Mark Kearns, one of the managers working on the scheme at Queen's University, said the process is a game-changer for the recycling industry.

“Rather than recycling, say for instance, a plastic milk bottle into another plastic milk bottle, what we can actually do is take up to 1,000 of these milk bottles and convert them into plastic that we can use in one particular product,” he said.

“This hasn’t been done before.”

Plastic Rotational moulding underway at Queens University. Image: Queens University

Industrial process

The project uses a manufacturing process called rotational moulding, which researchers say has the potential economically recycle very large volumes of single use plastic.

Underway at the university’s Polymer Centre, it has three industrial partners ready to take it to the next level.

“We have a complete supply chain involved in the project from a recycling company through to ourselves as well as a rotation moulding company,” said Mr Kearns.

“We are about six months into the project and we will be running industrial trials before the end of next year and we are hoping by the middle of next year this will be rolled out into actual products that will be sold.”
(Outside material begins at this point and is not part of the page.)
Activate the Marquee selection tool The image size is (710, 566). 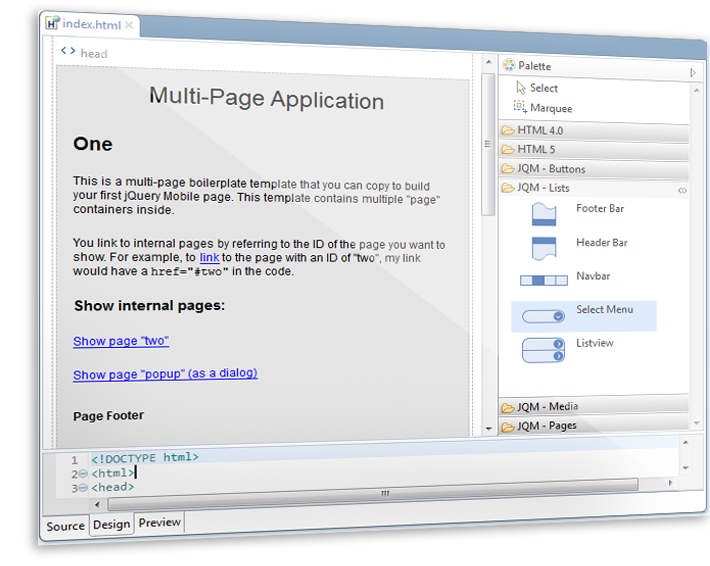coord(550,108)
Plastic New industrial plastic created through the process. Image: Queens University

Single-use

The process sees flakes of waste plastics condensed into pellets which can then be ground into a fine powder to be mixed with new plastics and moulded into larger products.

The UK rotational moulding industry currently consumes more than 38,000 tonnes of new plastic a year and the Queens researchers believe they could replace 11,000 of this with recycled single-use plastics.

Mr Kearns said the process will have “significant environmental benefits.”

“The ability to condense and transform large volumes of recycled plastics into products designed to last many years will result in a substantial reduction in the amount of post-consumer waste going to landfill, rivers and the ocean,” he said.

“It will also help to reduce the quantity of pure polyethylene used in the process, ushering in a new and more sustainable era in the production of rotationally moulded plastics.”

Plastic crisis

Since 2000, the world has produced as much plastic as all the previous years combined – and that production is expected to increase by 40% over the next decade.

Currently, a third of plastic waste ends up in nature – accounting for 100 million metric tons of plastic pollution in 2016.

If nothing changes, the ocean will contain one metric ton of plastic for every three metric tons of fish by 2025.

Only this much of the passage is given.